▶ _CONJUNTO DE TAREFAS_:
1) Em que data a ficha do discurso indica a publicação no DSF?
2) Por favor, reescreva a ficha do discurso de "Nome completo: Iris" até "ESTADOS, PREJUIZO, FEDERAÇÃO.", substituindo "Discurso" por "Pronunciamento".

▶ _TEXTO SELECIONADO_:

= = = =

Discurso durante a 103ª Sessão Deliberativa Ordinária, no Senado Federal

Necessidade da promoção de pacto federativo com objetivo de coibir a guerra fiscal entre os Estados, visando a redução das desigualdades regionais e melhor distribuição de renda.

Autor
Iris Rezende (PMDB - Movimento Democrático Brasileiro/GO)
Nome completo: Iris Rezende Machado
Casa
Senado Federal
Tipo
Discurso
Resumo por assunto
DESENVOLVIMENTO REGIONAL. POLITICA FISCAL.:
  • Necessidade da promoção de pacto federativo com objetivo de coibir a guerra fiscal entre os Estados, visando a redução das desigualdades regionais e melhor distribuição de renda.
Publicação
Publicação no DSF de 30/08/2001 - Página 18911
Assunto
Outros > DESENVOLVIMENTO REGIONAL. POLITICA FISCAL.
Indexação
  • IMPORTANCIA, DESENVOLVIMENTO REGIONAL, BRASIL, OBJETIVO, COMBATE, MISERIA, PROMOÇÃO, OCUPAÇÃO, TERRITORIO NACIONAL, PREVENÇÃO, CONCORRENCIA, ESTADOS, PREJUIZO, FEDERAÇÃO.
  • IMPORTANCIA, MELHORIA, DISTRIBUIÇÃO DE RENDA, SUPLANTAÇÃO, VIOLENCIA.
  • COMPARAÇÃO, SITUAÇÃO, DESIGUALDADE REGIONAL, BRASIL, UNIÃO EUROPEIA.

= = = =

▶ _INFORMAÇÕES FORNECIDAS_:
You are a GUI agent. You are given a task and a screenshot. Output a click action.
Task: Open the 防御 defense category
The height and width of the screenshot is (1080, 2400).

= = = =

▶ _RESPOSTAS DAS TAREFAS_:
1) Em 30/08/2001.

2)
Nome completo: Iris Rezende Machado
Casa
Senado Federal
Tipo
Pronunciamento
Resumo por assunto
DESENVOLVIMENTO REGIONAL. POLITICA FISCAL.:
  • Necessidade da promoção de pacto federativo com objetivo de coibir a guerra fiscal entre os Estados, visando a redução das desigualdades regionais e melhor distribuição de renda.
Publicação
Publicação no DSF de 30/08/2001 - Página 18911
Assunto
Outros > DESENVOLVIMENTO REGIONAL. POLITICA FISCAL.
Indexação
  • IMPORTANCIA, DESENVOLVIMENTO REGIONAL, BRASIL, OBJETIVO, COMBATE, MISERIA, PROMOÇÃO, OCUPAÇÃO, TERRITORIO NACIONAL, PREVENÇÃO, CONCORRENCIA, ESTADOS, PREJUIZO, FEDERAÇÃO.